Let's do the math here. John Williams has estimated that the US might contain only $200 billion in physical cash, or less than $700 per person. (Most physical US dollars are in use outside the US, in the drug trade, in Russia, by Hezbollah... the list goes on.) Over the past decade, the estimated "velocity of money," or the number of times that a given dollar would change hands in a year, ranged from about 8.5 to 10.5. In other words, in order for everyone to pay their bills and make their purchases, each dollar had to change hands close to 10 times.

But hang on-- if we were using actual physical cash at that rate of money velocity, we'd only have $700/person x 10 exchanges/year = $7,000 to spend per year. Which clearly is not enough.
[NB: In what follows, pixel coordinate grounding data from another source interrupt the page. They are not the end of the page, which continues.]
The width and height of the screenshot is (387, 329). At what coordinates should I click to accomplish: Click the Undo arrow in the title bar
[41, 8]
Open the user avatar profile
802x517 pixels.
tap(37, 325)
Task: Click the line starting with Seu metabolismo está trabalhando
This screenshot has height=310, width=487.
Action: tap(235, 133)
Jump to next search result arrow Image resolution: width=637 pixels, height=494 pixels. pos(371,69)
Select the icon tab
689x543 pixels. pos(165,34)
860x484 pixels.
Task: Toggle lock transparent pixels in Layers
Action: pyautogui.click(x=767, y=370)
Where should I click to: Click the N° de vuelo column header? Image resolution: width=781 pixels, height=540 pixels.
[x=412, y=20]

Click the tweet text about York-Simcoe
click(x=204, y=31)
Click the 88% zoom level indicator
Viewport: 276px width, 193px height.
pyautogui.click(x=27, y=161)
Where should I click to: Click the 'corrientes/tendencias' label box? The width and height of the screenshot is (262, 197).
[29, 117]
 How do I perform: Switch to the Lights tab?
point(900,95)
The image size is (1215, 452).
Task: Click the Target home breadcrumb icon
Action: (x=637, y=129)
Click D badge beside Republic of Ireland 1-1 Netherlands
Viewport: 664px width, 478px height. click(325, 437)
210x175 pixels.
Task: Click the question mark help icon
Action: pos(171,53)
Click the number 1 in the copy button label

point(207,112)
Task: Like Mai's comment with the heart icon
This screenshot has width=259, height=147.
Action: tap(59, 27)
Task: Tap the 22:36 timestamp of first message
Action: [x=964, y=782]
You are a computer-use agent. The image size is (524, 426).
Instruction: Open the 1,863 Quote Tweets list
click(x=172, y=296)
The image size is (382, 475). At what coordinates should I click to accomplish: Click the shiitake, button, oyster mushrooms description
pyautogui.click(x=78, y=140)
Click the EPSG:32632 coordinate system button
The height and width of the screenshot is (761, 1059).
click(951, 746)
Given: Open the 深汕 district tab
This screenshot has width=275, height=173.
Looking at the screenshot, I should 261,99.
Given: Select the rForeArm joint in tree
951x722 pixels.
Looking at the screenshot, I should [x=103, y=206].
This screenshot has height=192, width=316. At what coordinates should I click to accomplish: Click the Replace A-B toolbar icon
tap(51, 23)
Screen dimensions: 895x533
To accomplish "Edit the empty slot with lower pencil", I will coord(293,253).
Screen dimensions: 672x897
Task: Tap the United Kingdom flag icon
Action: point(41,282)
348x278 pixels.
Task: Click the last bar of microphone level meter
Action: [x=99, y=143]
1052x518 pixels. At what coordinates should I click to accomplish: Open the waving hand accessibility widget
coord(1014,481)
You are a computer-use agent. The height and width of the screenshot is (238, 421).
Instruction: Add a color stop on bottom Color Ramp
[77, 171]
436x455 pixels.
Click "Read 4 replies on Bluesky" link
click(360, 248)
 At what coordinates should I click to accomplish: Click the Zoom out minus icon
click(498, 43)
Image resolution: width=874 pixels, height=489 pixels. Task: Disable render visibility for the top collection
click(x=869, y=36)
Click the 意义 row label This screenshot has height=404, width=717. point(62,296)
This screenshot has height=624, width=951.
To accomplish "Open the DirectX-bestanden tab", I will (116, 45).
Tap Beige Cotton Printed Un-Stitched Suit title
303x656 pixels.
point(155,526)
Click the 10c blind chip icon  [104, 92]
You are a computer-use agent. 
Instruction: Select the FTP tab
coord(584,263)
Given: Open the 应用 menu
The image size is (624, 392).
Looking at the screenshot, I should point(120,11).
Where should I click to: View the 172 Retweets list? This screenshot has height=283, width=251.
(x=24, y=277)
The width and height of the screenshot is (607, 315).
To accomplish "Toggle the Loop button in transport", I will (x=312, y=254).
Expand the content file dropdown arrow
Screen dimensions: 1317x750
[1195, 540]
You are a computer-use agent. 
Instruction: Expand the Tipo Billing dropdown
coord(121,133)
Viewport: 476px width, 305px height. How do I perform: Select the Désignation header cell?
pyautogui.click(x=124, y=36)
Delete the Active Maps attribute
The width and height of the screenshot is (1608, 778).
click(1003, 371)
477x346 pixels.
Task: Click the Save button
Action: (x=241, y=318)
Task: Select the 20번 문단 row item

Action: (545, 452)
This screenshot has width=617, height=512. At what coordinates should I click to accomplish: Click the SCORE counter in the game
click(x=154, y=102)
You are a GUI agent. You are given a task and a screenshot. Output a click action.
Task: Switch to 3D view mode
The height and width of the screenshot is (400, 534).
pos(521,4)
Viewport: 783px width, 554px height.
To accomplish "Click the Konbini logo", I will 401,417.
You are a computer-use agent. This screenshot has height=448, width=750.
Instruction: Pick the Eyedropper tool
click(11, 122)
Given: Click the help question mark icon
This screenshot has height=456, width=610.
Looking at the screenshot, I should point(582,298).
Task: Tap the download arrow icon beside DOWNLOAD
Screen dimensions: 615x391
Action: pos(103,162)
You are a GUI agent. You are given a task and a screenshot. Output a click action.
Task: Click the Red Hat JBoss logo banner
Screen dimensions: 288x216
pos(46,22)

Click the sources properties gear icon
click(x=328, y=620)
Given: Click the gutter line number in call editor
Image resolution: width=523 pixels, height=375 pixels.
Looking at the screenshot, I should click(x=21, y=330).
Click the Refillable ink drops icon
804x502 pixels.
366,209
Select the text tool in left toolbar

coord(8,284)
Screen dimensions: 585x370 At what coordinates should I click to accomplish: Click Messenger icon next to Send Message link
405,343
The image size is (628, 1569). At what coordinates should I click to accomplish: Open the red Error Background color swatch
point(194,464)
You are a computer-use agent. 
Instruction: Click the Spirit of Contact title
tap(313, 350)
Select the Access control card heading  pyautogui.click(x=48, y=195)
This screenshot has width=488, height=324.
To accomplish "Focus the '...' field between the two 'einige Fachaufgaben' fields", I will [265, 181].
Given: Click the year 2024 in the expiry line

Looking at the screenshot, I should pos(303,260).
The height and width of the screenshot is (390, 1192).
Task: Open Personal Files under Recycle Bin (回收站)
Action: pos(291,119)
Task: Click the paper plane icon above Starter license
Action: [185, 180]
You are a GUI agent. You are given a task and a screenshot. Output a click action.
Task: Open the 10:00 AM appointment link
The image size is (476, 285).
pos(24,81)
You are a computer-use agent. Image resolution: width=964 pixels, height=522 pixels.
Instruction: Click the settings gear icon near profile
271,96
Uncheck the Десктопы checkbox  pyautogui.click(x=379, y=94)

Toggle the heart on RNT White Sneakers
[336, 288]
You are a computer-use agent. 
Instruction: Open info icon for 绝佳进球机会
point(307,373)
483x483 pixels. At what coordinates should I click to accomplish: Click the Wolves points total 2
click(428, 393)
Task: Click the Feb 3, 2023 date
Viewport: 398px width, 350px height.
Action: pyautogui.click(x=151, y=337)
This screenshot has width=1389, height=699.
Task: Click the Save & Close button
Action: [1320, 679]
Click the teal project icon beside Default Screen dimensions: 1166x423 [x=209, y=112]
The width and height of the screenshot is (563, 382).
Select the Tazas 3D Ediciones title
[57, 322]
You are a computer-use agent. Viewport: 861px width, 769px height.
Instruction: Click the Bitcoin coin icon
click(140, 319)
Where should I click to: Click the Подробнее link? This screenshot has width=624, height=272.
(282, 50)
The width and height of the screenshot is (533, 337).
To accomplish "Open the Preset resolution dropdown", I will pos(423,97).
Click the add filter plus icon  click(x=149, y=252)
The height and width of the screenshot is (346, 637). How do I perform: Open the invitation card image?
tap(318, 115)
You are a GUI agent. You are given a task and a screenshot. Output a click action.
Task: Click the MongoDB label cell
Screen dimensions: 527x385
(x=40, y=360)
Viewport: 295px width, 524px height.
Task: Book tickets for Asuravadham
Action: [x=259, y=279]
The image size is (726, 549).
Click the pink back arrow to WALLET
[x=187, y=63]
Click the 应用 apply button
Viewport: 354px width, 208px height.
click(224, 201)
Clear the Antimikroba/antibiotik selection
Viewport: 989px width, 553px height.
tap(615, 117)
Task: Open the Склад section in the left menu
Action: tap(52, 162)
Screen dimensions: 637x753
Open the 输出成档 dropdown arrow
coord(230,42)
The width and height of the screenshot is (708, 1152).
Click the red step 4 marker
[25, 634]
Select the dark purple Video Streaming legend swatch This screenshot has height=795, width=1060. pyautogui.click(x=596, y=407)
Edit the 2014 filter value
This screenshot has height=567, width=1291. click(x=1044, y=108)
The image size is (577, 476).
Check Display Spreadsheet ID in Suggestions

Having to go to solely physical cash -- let us fervently hope this never happens -- would be catastrophic. On the one hand the deflation would be crushing; commerce would crash and there would be shortages of everything. On the other hand, money velocity would skyrocket and presumably the printing presses -- the real, actual, printing presses -- would be run full throttle. At some point this would lead to price instability, with prices for the most necessary goods rising quickly.

Physical cash would be infinitely more valuable than some 0's and 1's at the bank that you can never withdraw. And in this case, I am using the term "infinitely" with mathematical precision, since the value of your binary digits would approach zero.

Don't wait till everyone else figures this out. By then the emergency banking shut-down will already be underway.